## Aim of the exercise
Quote the stretch from "The government had" through "a case-by-case basis." in the passage on the Supreme Court's contraceptive mandate ruling.

The government had argued that the Free Exercise Clause did not apply to corporations, but only to individuals. Among other things, the Solicitor General argued that it did not apply to the way you conducted your business. In her dissent, Justice Ginsburg argued that allowing business to opt out of the HHS Mandate on the pretense of “sincerely held religious beliefs” would frustrate the “constitutional” protection of a woman’s right to “control their reproductive lives.” She argued that birth control, including abortion inducing chemicals and devices at issue in this case, advanced a “compelling governmental interest”, and that trumped a person’s right to the exercise of their religious faith through the corporate form of doing business. She felt the protecting religious liberty would just be too difficult for the courts to do on a case-by-case basis.
Gratefully, the majority (albeit slim) disagreed. They held that when a business owner elects to do business in a corporate form, they do not check their faith and religious practices at the door. They found that “Protecting the free – exercise rights of closely held corporations, protects the religious liberty of the humans who own and control them.”
The Supreme Court’s ruling basically held three things:
1.The Religious Freedom Restoration Act (that was passed by Congress after the disasterous Smith case in 1990) protects the rights of owners through for – profit corporation;
2.HHS’s contraceptive mandate substantially burdens the exercise of religion; and
3.assuming that guaranteeing cost – free access to the four challenged contraceptive methods is a compelling governmental interest, HHS failed to prove that the mandate is the least restrictive means of achieving its “compelling interest.”

Some records
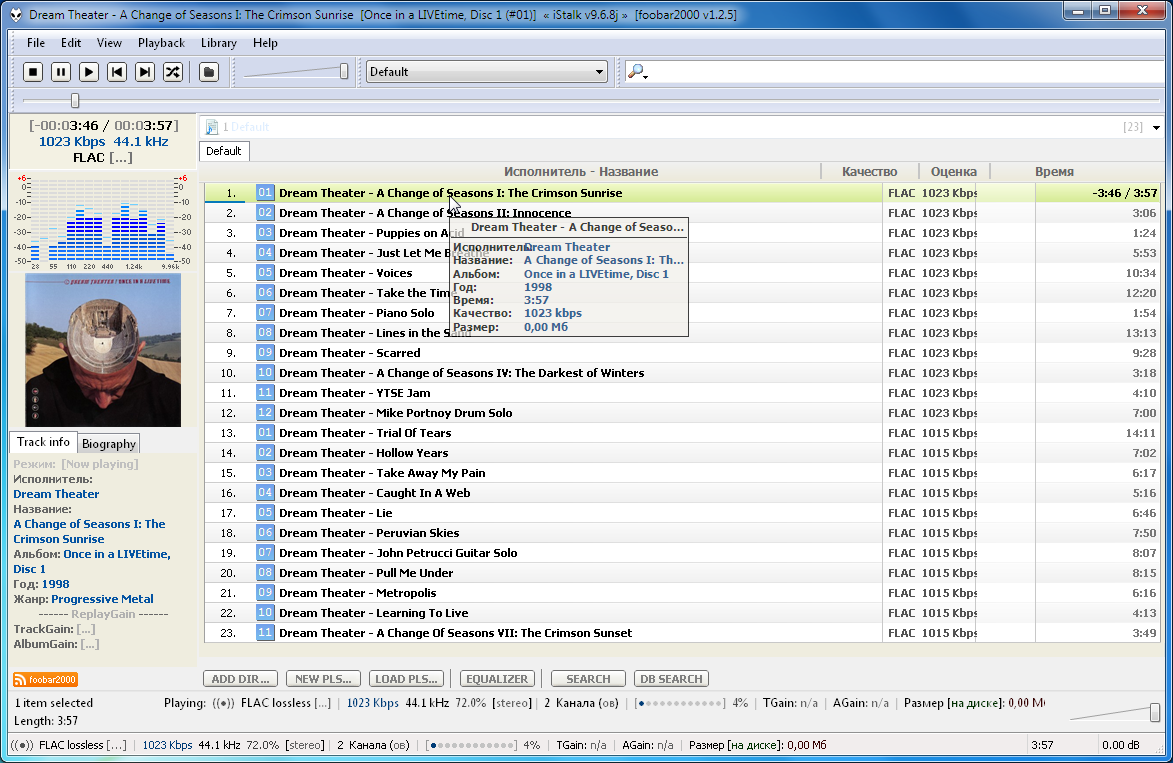Switch to the Biography tab
Image resolution: width=1173 pixels, height=763 pixels.
109,444
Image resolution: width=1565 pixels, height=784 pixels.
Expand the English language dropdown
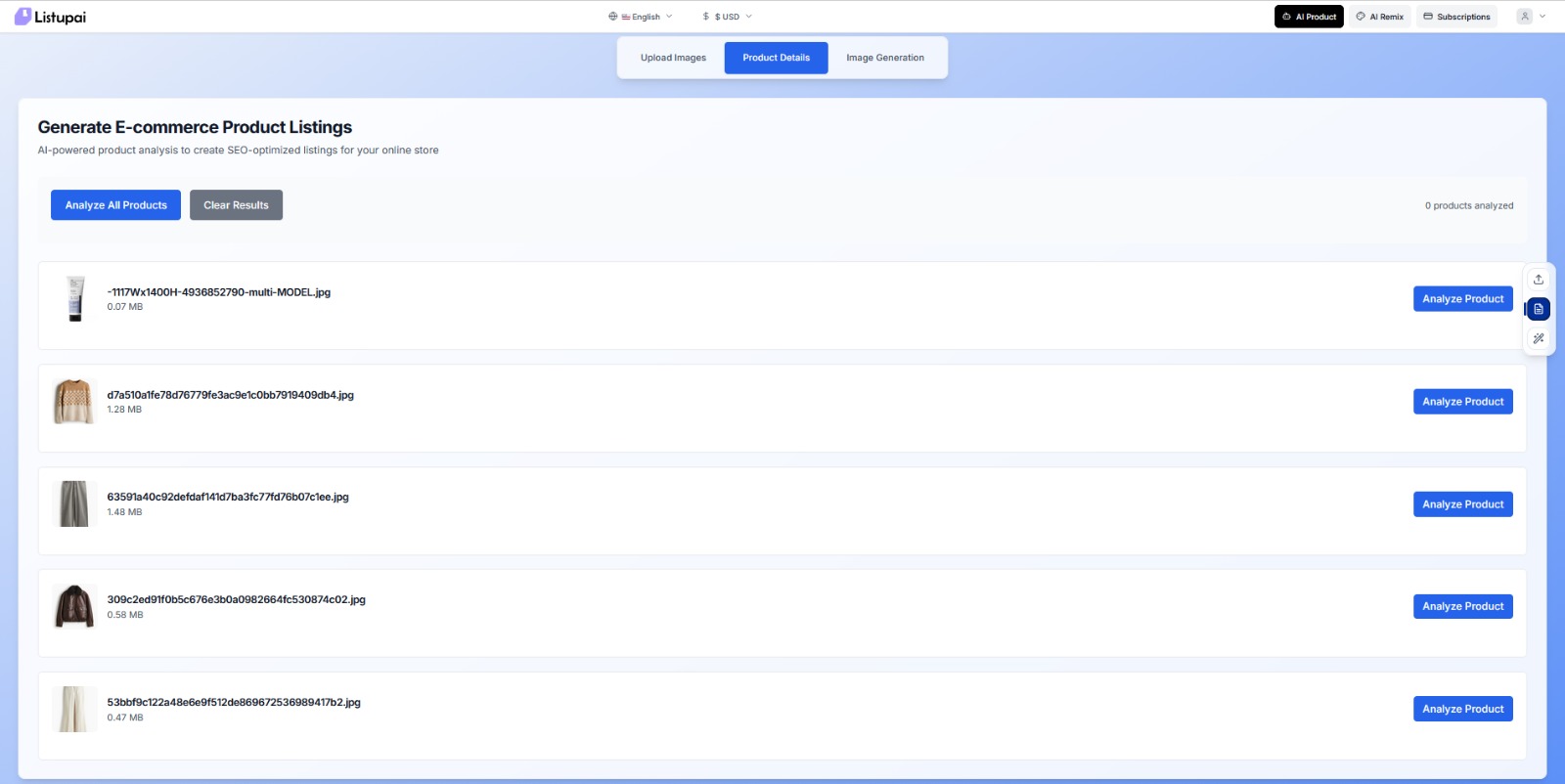point(641,17)
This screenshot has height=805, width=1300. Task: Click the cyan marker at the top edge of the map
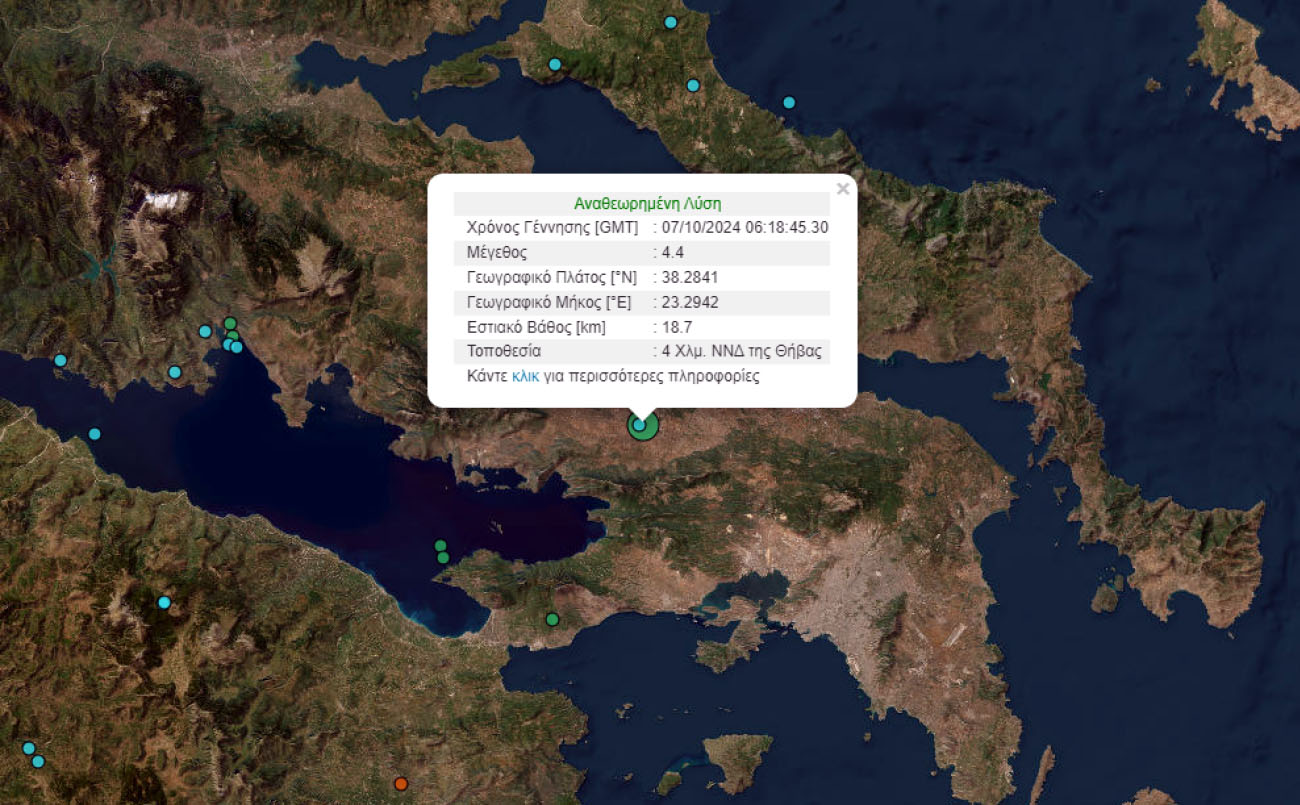(671, 22)
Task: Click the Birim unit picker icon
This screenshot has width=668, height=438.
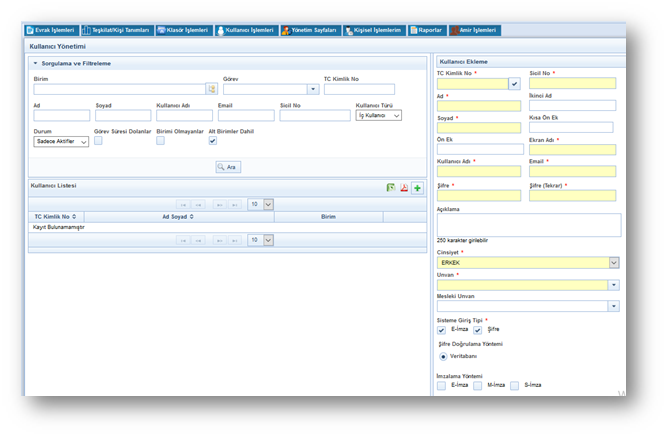Action: 212,89
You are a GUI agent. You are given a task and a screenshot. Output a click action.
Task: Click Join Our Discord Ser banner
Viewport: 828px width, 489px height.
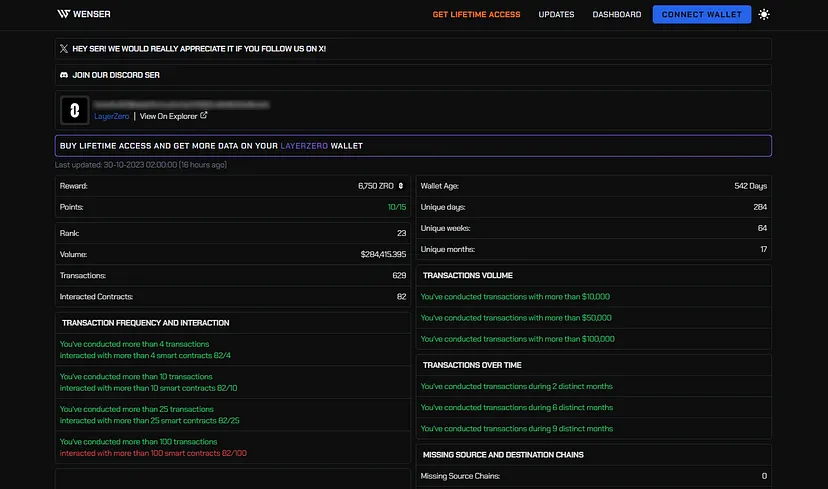413,75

## Response
The government had argued that the Free Exercise Clause did not apply to corporations, but only to individuals. Among other things, the Solicitor General argued that it did not apply to the way you conducted your business. In her dissent, Justice Ginsburg argued that allowing business to opt out of the HHS Mandate on the pretense of “sincerely held religious beliefs” would frustrate the “constitutional” protection of a woman’s right to “control their reproductive lives.” She argued that birth control, including abortion inducing chemicals and devices at issue in this case, advanced a “compelling governmental interest”, and that trumped a person’s right to the exercise of their religious faith through the corporate form of doing business. She felt the protecting religious liberty would just be too difficult for the courts to do on a case-by-case basis.